The invention belongs to aircraft floor maintenance technology, relate to the improvement to aircraft handling rudder face ground machine adjusting zero method.Current aircraft handling rudder face actuator ground machine adjusting zero method is by the angle of ground maintenance librarian use steel ruler manual measurement rudder face to be returned to zero Yu fuselage reference graduation line, the thickness of pad is compensated needed for being calculated aircraft by the computing formula provided in Aircraft Maintenance Munual, artificial big by steel ruler measurement error, the precision of compensation is low;There is potential safety hazard.The present invention proposes a kind of aircraft handling rudder face automatic zero-setting method, maintenance zeroing model is built by MATLAB, including rudder face position command, rudder face pressure difference signal, control rate instruction and steering wheel SOV instruction, determine compensation error and the gain of each steering wheel, to improve the precision compensated, simplify maintenance work, eliminate safe hidden trouble.

Description

A kind of aircraft handling rudder face automatic zero-setting method
Technical field
The invention belongs to aircraft floor maintenance technology, relate to the improvement to aircraft handling rudder face ground machine adjusting zero method.
Background technology
The step of current aircraft handling rudder face actuator ground machine adjusting zero method is: after aircraft powers on, tie up on ground Protect the angle of librarian use steel ruler manual measurement rudder face to be returned to zero and fuselage reference graduation line, by what Aircraft Maintenance Munual provided Computing formula calculates the required thickness compensating pad of aircraft.Then with the compensation pad of this thickness, rudder face is carried out machinery to mend Repay.Its shortcoming is: the first, artificial big by steel ruler measurement error, the precision of compensation is low;The second, attendant is needed to climb to fuselage On measure, there is potential safety hazard.
Summary of the invention
The technical problem to be solved is: propose a kind of aircraft handling rudder face automatic zero-setting method, to improve benefit The precision repaid, simplifies maintenance work, eliminates safe hidden trouble.

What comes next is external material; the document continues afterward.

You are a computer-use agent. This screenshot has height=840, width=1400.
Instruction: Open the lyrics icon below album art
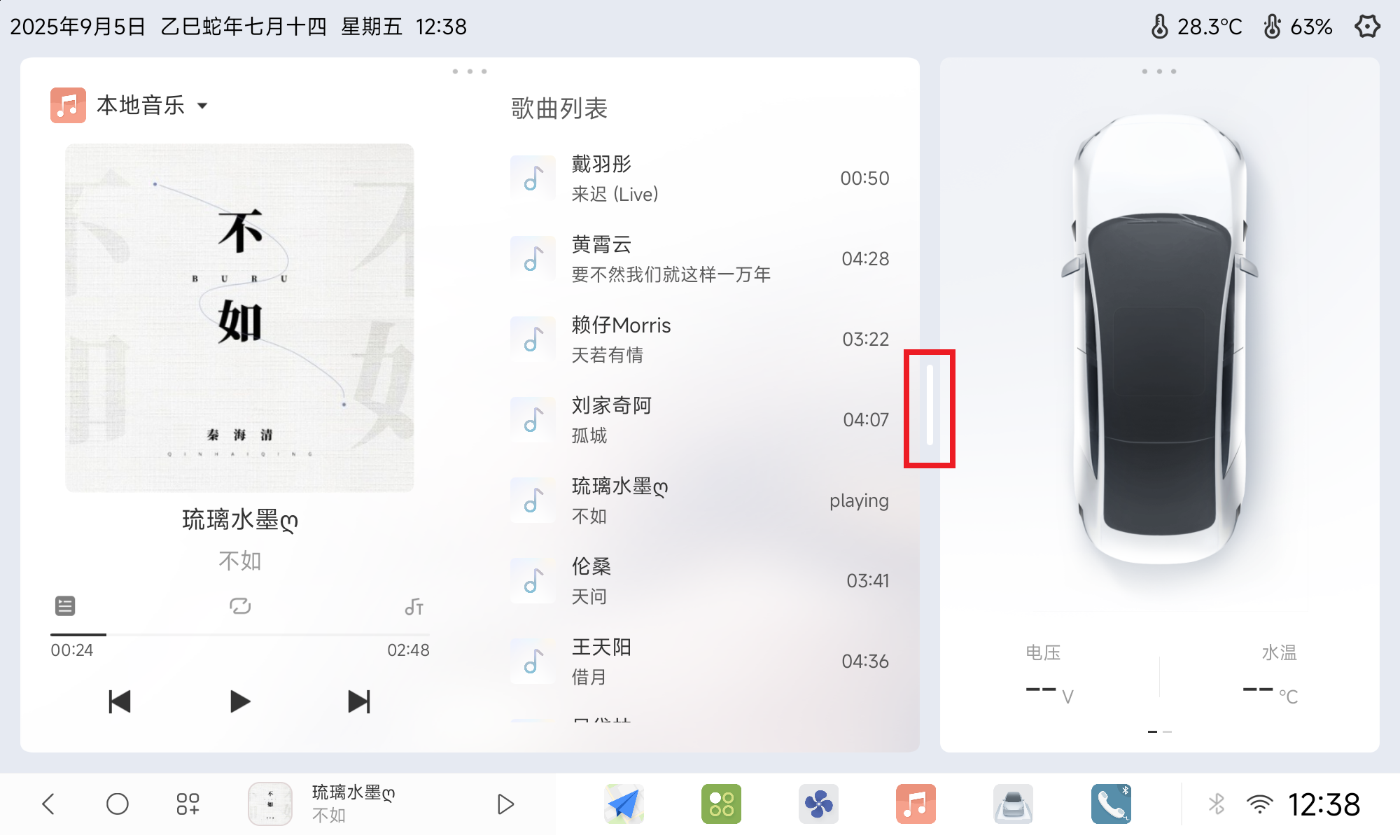point(414,606)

A kind of aircraft handling rudder face ground automatic zero-setting method, the method based on centralized maintenance system, and specifically include with Lower step:
1.1, Inspection and maintenance condition
Flight control system powers on, and hydraulic system is opened, and by centralized maintenance system, system is set to service mode;
1.2, rudder face selects
The rudder face needing to carry out returning to zero is selected by centralized maintenance system;
1.3, the zeroing test program for selected rudder face is performed
Modeling: build maintenance zeroing model by MATLAB, including rudder face position command, rudder face pressure difference signal, control rate Instruction and steering wheel SOV instruct;
Calculate and compensate error and gain: reception rudder face position command, setting compensation error and the range of tolerable variance of gain, will Two steering wheels on rudder face are respectively set to switch on and off state, by maintenance instruction, the first steering wheel move to 0 degree of position, Whether attendant is demarcating zero-bit at ground observation rudder face, if not existing, compensate error by centralized maintenance system regulation until Attendant observes that rudder face reaches demarcation zero-bit, and zeroing test program automatically checks and compensates error whether in the tolerance of system In the range of, if, this compensation error is designated as the compensation error after the first steering wheel regulation, then two steering wheels on rudder face are divided It is not set to connect and on-state, drops until rudder face pressure reduction according to the compensation error of rudder face pressure difference signal second steering wheel of regulation Low in the acceptable range of error of system, then after this compensation error is designated as the second steering wheel regulation compensation error;
Two steering wheels on rudder face are respectively set to switch on and off state, and maintenance instruction continues the first steering wheel motion To maximum position until the first steering wheel touches at the end gently, attendant at ground observation rudder face whether at the rudder face dominant bit demarcated Putting, if not existing, regulating the first steering wheel maximum position gain by centralized maintenance system until rudder face arrives the maximum position demarcated, Automatically whether inspection gain at this maximum position is in system tolerances, if, then this gain is designated as the first steering wheel tune Maximum position gain after joint, then be respectively set to two steering wheels on rudder face connect and on-state, according to rudder face pressure reduction Signal, regulates the gain of the second steering wheel until rudder face pressure reduction is reduced in the acceptable range of error of system, then this gain is remembered It it is the maximum position gain after the second steering wheel regulation;
Two steering wheels on rudder face are respectively set to switch on and off state, and maintenance instruction continues the first steering wheel motion To minimum position until the first steering wheel touches at the end gently, attendant at ground observation rudder face whether in the rudder face minimum bit demarcated Putting, if not existing, regulating the first steering wheel minimum position gain by centralized maintenance system until rudder face arrives the minimum position demarcated, Automatically whether inspection gain at this minimum position is in system tolerances, if, then this gain is designated as the first steering wheel tune Minimum position gain after joint, then be respectively set to two steering wheels on rudder face connect and on-state, according to rudder face pressure reduction Signal, regulates the gain of the second steering wheel until rudder face pressure reduction is reduced in the acceptable range of error of system, then this gain is remembered It it is the minimum position gain after the second steering wheel regulation;
Finally, compensation error and the gain of each steering wheel are stored in a computer.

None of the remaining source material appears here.